Todo esto, Kant supone, puede derivarse de un análisis correcto del concepto puro de un agente racional, y en ese sentido es claramente una alternativa respecto de una ‘filosofía moral popular’ de base empírica. Pero […] demostrar que somos de hecho agentes racionales que pueden tanto como deben alcanzar la meta de la autonomía mediante su adherencia al imperativo categórico en estas varias formulaciones tendrá que esperar a la tercera sección de la Fundamentación[1].

Ciertamente me parece que este recuento será de mayor utilidad para docentes que tengan que estructurar algunas clases sobre dicha sección que como resumen para un despistado alumno que no ha leído el texto o faltado a clases.

Finalmente, recuerdo que este blog se inició a su vez con un intento de explicar mejor el papel del imperativo categórico en la ética de Kant.


[1] Paul Guyer, Kant’s Groundwork for the Metaphysics of Morals: A Reader’s Guide (New York: Continuum, 2007). La cita corresponde a las páginas 67 y 68, y la imperfecta y no autorizada traducción es hecha nada menos que por mí. El subrayado en negritas es mío, mas no el que está en cursivas. He separado el texto en párrafos, pues originalmente se encuentra todo en un único gran párrafo.

Guía práctica para ser kantiano hoy (cortesía de Allen W. Wood)

Ser kantiano, hablando de ética, implica no sólo estar de acuerdo con que la teoría respectiva es la más apropiada para reflexionar sobre nuestras convicciones, sino que conlleva también un tipo de conducta en la práctica.

Por supuesto que la única fuente de obligación es la ley moral misma, de la cual interpretamos respectivos deberes de virtud. Pero sirve tener en cuenta las recomendaciones de Allen W. Wood, que me parece expresan de forma más concreta lo que el imperativo categórico requiere de nosotros en el contexto en que vivimos, en el cual nuestra forma de relacionarnos unos con otros está todavía demasiado lejos del meramente posible reino de los fines.

La cita es extensa, de más o menos una página, pero me pareció que se mantenía por sí misma, así que ahí va:

En la ética kantiana […] el principio fundamental sostiene que todos los seres racionales (tanto los estúpidos y los malvados como los inteligentes y los buenos) poseen igual dignidad y son merecedores del mismo respeto. Estamos todos destinados, tanto individual como colectivamente, a pasar nuestras vidas viajando arduamente a través de un vasto, desolado y desorientador paisaje moral — el desierto sin vías que separa nuestra profundamente corrupta sociedad del reino de los fines. Tenemos que construir nuestros propios caminos a través del desierto y estamos condenados a la incertidumbre acerca de si, en nuestras cortas vidas, hemos visto a nuestra especie avanzar siquiera un paso hacia el ideal.

◆ ◆ ◆ ◆ ◆ ◆ ◆

INSTRUCCIÓN A
Según el principio fundamental de la ética kantiana citado en el fragmento, ¿qué poseen todos los seres racionales?
INSTRUCCIÓN B
Escribe la continuación del fragmento sobre la ética kantiana a partir de su última oración.
Los registros no tienen relación con el fragmento sobre la ética kantiana.

◆ ◆ ◆ ◆ ◆ ◆ ◆

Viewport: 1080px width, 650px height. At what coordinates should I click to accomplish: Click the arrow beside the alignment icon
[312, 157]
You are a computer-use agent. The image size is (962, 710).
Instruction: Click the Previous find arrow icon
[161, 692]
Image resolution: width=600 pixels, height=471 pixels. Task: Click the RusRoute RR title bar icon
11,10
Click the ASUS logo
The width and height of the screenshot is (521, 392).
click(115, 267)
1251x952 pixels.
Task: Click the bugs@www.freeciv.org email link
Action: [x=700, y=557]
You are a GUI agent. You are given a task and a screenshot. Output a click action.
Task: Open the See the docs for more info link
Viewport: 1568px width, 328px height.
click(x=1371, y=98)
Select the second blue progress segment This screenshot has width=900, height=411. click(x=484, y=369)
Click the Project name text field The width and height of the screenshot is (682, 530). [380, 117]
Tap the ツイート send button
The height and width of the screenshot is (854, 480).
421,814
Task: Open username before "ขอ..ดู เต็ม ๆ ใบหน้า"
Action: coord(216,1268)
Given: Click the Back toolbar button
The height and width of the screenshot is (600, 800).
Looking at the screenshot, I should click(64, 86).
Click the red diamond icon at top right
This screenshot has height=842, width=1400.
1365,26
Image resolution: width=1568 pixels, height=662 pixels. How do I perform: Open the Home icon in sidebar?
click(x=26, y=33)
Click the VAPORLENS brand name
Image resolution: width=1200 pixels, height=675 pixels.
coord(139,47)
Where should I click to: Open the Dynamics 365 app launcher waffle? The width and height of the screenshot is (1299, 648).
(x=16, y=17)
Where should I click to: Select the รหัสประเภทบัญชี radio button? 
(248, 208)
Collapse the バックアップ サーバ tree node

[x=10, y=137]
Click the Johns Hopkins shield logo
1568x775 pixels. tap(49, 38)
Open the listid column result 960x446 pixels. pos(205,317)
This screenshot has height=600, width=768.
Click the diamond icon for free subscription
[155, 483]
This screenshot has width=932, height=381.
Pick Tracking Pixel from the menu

◆ ◆ ◆ ◆ ◆ ◆ ◆

RESPUESTA A
Igual dignidad; todos son merecedores del mismo respeto.

RESPUESTA B
El desorientador paisaje moral.

Esta visión de las cosas nos lleva a pensamientos todavía más simples acerca de la actitud moral correcta que las personas deben de tomar hacia sí mismas y hacia otros: Siempre atiende a lo que tú mismo debas hacer, basado en los principios morales y reglas que se apliquen a tu situación, y a los derechos e intereses de otros que estén involucrados. Respecto de otras personas, piensa principalmente sobre lo que ellos puedan demandar de ti por derecho, y sobre lo que tú tengas razones para hacer por ellos tomando en cuenta sus necesidades. Cuando pienses acerca de lo que otros puedan hacer para ayudar o dificultar la consecución de tus fines, piensa siempre en el contexto de los fines que compartimos o podemos compartir con ellos. Nunca te contentes con hacer simplemente nada peor de lo que vemos a otros hacer. En lugar de eso, piensa acerca de lo que tienes que hacer, y hazlo. Sobre todo, no dejes que tu atención se distraiga de lo que tienes que hacer por el mal que ves en otros, o — especialmente — por el daño que temes de ellos. Si quieres combatir «el mal», no pienses primero en la maldad que ves en otros. Primero mírate en el espejo y combate el mal que ves ahí. Probablemente encontrarás lo suficiente mirándote fijamente  para ocupar todo el esfuerzo antagónico que estabas preparado para reunir.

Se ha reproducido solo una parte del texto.